- _Work request_
Reproduce verbatim every line from the one that includes "ក្រសួងអប់រំ យុវជន និងកីឡា (58, 2105)" to the closing line of the entries; omit everything before it.

- _Record extracts_
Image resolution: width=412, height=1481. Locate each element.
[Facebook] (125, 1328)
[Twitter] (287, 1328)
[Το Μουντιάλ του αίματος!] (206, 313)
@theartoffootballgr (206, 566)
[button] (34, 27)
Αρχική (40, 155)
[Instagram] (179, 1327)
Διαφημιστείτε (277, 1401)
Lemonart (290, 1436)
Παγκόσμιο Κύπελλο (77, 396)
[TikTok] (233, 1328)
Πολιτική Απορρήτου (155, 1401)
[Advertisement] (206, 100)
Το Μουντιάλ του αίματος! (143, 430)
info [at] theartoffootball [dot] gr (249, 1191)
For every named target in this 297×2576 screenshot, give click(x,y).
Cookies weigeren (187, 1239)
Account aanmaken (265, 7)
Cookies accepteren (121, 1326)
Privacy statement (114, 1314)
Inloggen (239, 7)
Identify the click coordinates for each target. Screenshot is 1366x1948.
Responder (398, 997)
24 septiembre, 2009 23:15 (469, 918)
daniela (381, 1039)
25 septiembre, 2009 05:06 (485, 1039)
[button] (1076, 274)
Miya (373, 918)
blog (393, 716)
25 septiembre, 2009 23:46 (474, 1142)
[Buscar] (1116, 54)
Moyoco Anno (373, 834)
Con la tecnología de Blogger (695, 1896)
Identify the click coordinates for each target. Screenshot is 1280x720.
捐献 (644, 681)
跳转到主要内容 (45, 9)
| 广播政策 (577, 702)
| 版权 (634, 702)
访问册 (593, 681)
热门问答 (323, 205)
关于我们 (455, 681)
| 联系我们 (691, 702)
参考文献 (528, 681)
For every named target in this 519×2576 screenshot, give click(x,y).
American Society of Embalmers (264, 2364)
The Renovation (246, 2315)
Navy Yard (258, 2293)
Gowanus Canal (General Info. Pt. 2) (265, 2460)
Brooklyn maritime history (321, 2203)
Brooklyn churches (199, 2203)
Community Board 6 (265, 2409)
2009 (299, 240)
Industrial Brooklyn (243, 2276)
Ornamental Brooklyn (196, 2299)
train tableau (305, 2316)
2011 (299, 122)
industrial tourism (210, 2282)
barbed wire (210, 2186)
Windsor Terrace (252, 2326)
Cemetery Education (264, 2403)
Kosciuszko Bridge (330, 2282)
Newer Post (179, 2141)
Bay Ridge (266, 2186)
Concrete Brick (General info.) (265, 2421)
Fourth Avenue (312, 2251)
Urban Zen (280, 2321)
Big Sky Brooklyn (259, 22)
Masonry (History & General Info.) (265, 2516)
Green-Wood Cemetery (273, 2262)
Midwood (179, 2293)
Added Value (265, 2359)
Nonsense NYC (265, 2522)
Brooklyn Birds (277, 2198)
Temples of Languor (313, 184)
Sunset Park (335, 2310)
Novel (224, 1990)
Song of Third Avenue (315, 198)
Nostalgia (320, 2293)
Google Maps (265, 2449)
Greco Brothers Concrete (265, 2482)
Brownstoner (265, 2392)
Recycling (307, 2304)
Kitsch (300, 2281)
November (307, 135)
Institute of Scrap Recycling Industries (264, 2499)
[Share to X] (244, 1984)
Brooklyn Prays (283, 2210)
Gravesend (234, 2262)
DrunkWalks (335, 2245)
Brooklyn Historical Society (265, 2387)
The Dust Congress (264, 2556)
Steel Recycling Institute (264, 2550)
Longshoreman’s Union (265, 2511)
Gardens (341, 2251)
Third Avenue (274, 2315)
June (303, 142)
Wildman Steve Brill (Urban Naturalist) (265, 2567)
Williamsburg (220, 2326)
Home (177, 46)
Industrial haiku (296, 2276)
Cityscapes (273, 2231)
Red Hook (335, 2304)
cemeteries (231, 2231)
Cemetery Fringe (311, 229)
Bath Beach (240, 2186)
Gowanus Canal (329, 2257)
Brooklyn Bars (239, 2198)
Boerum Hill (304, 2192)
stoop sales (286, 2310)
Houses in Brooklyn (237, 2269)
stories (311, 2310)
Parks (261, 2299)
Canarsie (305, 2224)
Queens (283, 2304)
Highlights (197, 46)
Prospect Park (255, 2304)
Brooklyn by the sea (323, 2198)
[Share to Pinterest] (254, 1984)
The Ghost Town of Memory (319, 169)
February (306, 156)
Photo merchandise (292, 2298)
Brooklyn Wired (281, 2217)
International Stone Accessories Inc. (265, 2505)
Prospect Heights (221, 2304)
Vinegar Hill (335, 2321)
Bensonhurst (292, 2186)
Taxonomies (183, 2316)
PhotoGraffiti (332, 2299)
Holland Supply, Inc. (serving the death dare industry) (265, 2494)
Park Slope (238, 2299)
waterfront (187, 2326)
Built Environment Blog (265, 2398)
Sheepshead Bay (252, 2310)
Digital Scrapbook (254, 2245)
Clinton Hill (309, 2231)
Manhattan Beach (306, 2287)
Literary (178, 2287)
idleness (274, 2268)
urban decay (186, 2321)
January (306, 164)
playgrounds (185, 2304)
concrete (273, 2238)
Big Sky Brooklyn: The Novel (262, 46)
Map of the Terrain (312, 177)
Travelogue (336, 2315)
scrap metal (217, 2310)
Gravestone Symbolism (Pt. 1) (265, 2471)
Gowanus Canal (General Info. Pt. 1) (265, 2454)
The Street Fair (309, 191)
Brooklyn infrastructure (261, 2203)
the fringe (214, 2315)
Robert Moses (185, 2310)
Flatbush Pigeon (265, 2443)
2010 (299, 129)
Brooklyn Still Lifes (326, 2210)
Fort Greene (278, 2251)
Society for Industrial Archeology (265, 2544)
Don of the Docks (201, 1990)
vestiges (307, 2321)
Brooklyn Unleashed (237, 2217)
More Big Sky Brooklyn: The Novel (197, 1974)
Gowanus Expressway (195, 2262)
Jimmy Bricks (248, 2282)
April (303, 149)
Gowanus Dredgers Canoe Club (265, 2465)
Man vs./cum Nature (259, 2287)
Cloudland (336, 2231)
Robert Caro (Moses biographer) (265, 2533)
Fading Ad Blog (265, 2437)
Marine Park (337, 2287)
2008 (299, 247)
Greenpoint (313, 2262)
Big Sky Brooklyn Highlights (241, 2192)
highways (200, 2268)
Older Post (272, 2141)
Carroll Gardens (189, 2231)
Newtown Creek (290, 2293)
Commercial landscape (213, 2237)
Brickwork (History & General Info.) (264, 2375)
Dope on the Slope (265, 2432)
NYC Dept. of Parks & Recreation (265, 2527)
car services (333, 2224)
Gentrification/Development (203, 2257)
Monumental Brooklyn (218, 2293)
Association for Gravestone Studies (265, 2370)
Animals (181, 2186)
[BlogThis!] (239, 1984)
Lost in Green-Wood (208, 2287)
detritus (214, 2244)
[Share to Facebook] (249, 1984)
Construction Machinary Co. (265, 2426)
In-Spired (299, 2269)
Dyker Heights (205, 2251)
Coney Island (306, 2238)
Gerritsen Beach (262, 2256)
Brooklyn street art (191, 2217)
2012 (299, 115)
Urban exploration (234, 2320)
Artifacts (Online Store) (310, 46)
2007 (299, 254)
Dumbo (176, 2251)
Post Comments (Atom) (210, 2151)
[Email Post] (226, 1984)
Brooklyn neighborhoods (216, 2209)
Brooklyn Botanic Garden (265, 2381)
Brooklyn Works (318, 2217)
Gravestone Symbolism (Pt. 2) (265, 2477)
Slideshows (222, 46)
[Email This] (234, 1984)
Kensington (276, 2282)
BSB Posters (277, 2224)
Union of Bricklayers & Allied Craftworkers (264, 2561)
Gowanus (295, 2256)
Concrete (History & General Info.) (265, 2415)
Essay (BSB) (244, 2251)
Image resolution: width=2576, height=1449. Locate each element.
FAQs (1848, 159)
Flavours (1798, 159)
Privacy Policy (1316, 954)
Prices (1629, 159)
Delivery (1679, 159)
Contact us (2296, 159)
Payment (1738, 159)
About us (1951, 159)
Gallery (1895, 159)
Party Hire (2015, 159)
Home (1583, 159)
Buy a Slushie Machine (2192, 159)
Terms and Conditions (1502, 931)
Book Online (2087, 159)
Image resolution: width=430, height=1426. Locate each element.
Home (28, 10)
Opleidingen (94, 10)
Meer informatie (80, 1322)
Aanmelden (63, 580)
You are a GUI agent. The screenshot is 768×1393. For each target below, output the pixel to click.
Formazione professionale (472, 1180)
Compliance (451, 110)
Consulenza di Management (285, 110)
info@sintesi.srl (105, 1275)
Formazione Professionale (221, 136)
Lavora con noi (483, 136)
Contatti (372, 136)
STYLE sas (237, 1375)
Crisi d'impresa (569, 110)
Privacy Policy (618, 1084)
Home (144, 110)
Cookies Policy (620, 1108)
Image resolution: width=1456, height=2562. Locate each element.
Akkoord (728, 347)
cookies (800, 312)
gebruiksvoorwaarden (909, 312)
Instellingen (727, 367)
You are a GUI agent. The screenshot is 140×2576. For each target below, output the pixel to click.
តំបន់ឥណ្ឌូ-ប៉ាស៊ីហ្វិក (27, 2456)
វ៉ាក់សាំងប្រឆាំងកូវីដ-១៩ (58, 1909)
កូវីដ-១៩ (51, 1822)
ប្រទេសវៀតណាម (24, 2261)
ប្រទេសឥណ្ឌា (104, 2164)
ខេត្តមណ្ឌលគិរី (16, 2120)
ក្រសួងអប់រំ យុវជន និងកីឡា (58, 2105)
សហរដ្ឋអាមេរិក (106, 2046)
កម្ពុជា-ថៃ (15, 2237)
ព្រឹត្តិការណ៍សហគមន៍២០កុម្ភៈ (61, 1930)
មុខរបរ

- _Expected answer_
ក្រសួងអប់រំ យុវជន និងកីឡា (58, 2105)
សហរដ្ឋអាមេរិក (106, 2046)
កម្ពុជា-ថៃ (15, 2237)
ព្រឹត្តិការណ៍សហគមន៍២០កុម្ភៈ (61, 1930)
មុខរបរ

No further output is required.